Problem:
What is the number of lines in the data that contain "each"? Respond with nothing else.

Collected data:
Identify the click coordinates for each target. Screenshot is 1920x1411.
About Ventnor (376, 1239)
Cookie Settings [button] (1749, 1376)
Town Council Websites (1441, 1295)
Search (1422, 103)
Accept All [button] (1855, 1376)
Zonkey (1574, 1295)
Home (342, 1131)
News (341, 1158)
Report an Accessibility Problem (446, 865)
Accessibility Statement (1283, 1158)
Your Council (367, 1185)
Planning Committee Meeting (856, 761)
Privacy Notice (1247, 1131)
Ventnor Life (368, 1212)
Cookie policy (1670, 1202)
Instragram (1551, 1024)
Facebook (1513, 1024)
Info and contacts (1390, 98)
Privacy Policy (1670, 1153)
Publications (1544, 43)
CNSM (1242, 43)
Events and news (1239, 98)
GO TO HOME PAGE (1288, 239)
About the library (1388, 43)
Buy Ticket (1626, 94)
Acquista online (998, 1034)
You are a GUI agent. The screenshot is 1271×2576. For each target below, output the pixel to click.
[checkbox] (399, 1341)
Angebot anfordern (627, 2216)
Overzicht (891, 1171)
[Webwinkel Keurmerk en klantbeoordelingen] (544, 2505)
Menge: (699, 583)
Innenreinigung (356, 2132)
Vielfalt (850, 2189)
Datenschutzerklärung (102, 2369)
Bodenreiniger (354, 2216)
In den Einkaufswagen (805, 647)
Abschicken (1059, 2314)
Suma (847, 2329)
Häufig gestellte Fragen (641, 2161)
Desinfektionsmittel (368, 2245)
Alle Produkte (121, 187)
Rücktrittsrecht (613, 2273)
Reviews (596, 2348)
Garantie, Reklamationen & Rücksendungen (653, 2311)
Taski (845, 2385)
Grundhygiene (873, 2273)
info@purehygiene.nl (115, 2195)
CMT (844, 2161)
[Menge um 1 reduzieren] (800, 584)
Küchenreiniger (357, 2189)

Result for this exercise:
2